For the second throw, reset your V shape (the strands will have swapped sides). Place the needle driver in the center again, but this time wrap the long strand around it only once, and in the opposite direction from the first throw. Grab the short tail through this single loop and lay it flat by pulling in the opposite direction from the first throw. This opposing direction is what creates a true square knot. If both throws go the same direction, the knot slips.

The finished knot should sit snugly against the skin without blanching or compressing the tissue. Pull just tight enough to bring the wound edges together.

Spacing and Repeating Stitches

Cut the thread, leaving tails of about 5 mm for easy removal later. The spacing between each suture should roughly equal the distance from the needle entry point to the wound edge. If your stitches enter 4 mm from the edge, place the next stitch about 4 mm further along the wound. This even spacing distributes tension and produces a cleaner closure.

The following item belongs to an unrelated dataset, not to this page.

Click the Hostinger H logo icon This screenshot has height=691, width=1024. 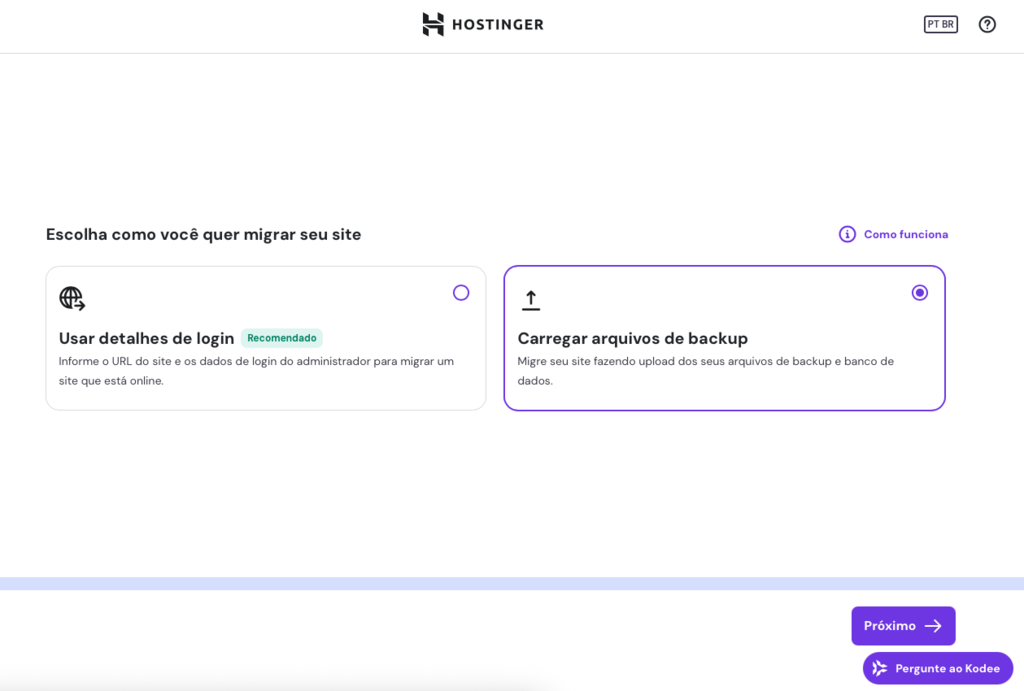point(432,24)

Work from one end of the wound to the other, or start at the midpoint and bisect each remaining gap. The bisection method helps distribute tension evenly along the full length of the wound, which is especially useful for longer lacerations where the edges may not line up perfectly.

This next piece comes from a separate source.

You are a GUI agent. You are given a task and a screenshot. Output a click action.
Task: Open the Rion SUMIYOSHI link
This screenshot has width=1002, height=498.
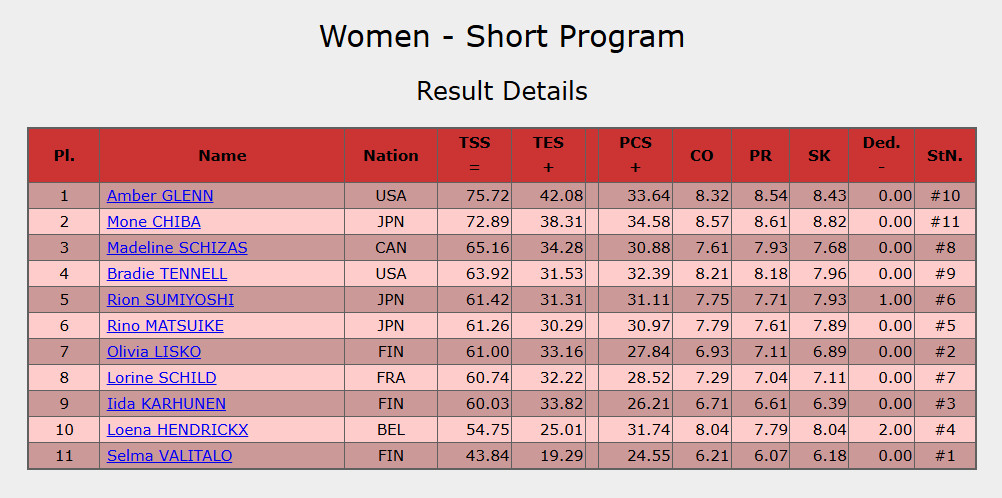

The Vertical Mattress Suture

Some wounds need more help everting their edges, particularly on concave surfaces, the back of the neck, or the groin where skin tends to roll inward. The vertical mattress suture handles this by making two passes through the tissue in a “far-far, near-near” pattern.

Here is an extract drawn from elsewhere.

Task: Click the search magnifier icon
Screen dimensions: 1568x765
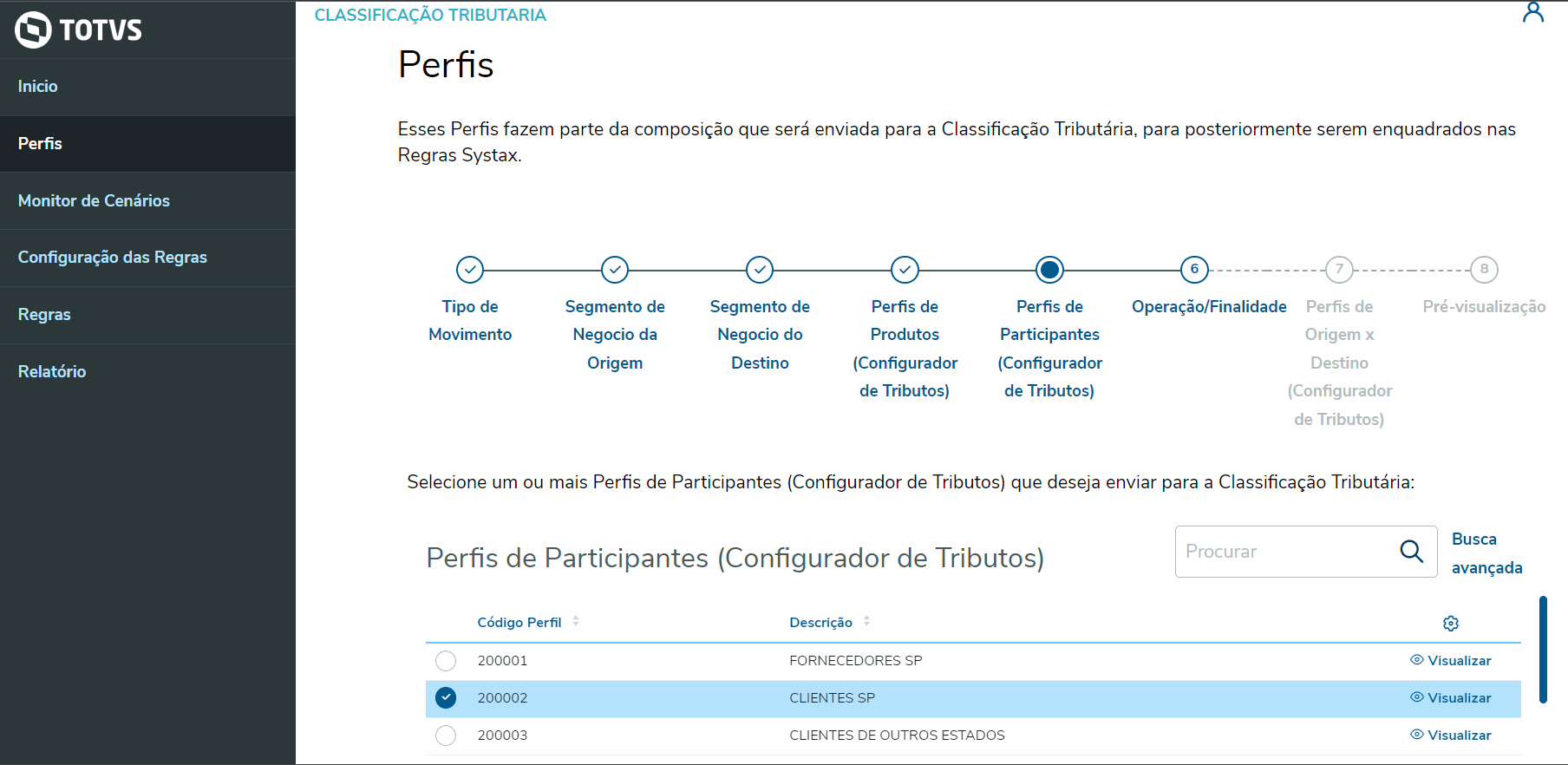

First, take a wide, deep bite 4 to 8 mm from the wound edge, passing well below the deepest skin layer and exiting the same distance from the opposite edge. Before tying, reverse the needle in the driver so it faces back toward the starting side. Now take a second, shallow bite only 1 to 2 mm from the wound edge, passing through just the upper layer of skin at about 1 mm depth. Both ends of the thread end up on the same side, where you tie the knot just as you would for a simple interrupted suture. The deep pass provides strength, while the shallow pass lifts and everts the edges.

Aftercare and Removal Timeline

Keep the sutured wound clean and dry for the first 24 to 48 hours. After that, gentle washing with soap and water is typically fine. Apply a thin layer of petroleum-based ointment and a clean bandage to keep the area moist, which promotes healing and reduces scabbing over the sutures.

Removal timing depends on location. Leaving stitches in too long increases scarring; removing them too early risks the wound opening.

  • Face: 4 to 5 days
  • Scalp: 7 to 10 days
  • Arms and backs of hands: 7 days
  • Chest, abdomen, or back: 7 to 10 days
  • Legs and tops of feet: 10 days
  • Palms, soles, fingers, or toes: 12 to 14 days

Signs of Infection After Suturing

Some redness and mild swelling immediately around the stitches is normal. Warning signs that suggest infection include increasing redness that spreads beyond the wound edges, worsening pain rather than improving pain, cloudy or foul-smelling drainage from the wound, warmth around the site, and fever. If the wound edges pull apart (dehiscence), the closure has failed and needs to be re-evaluated.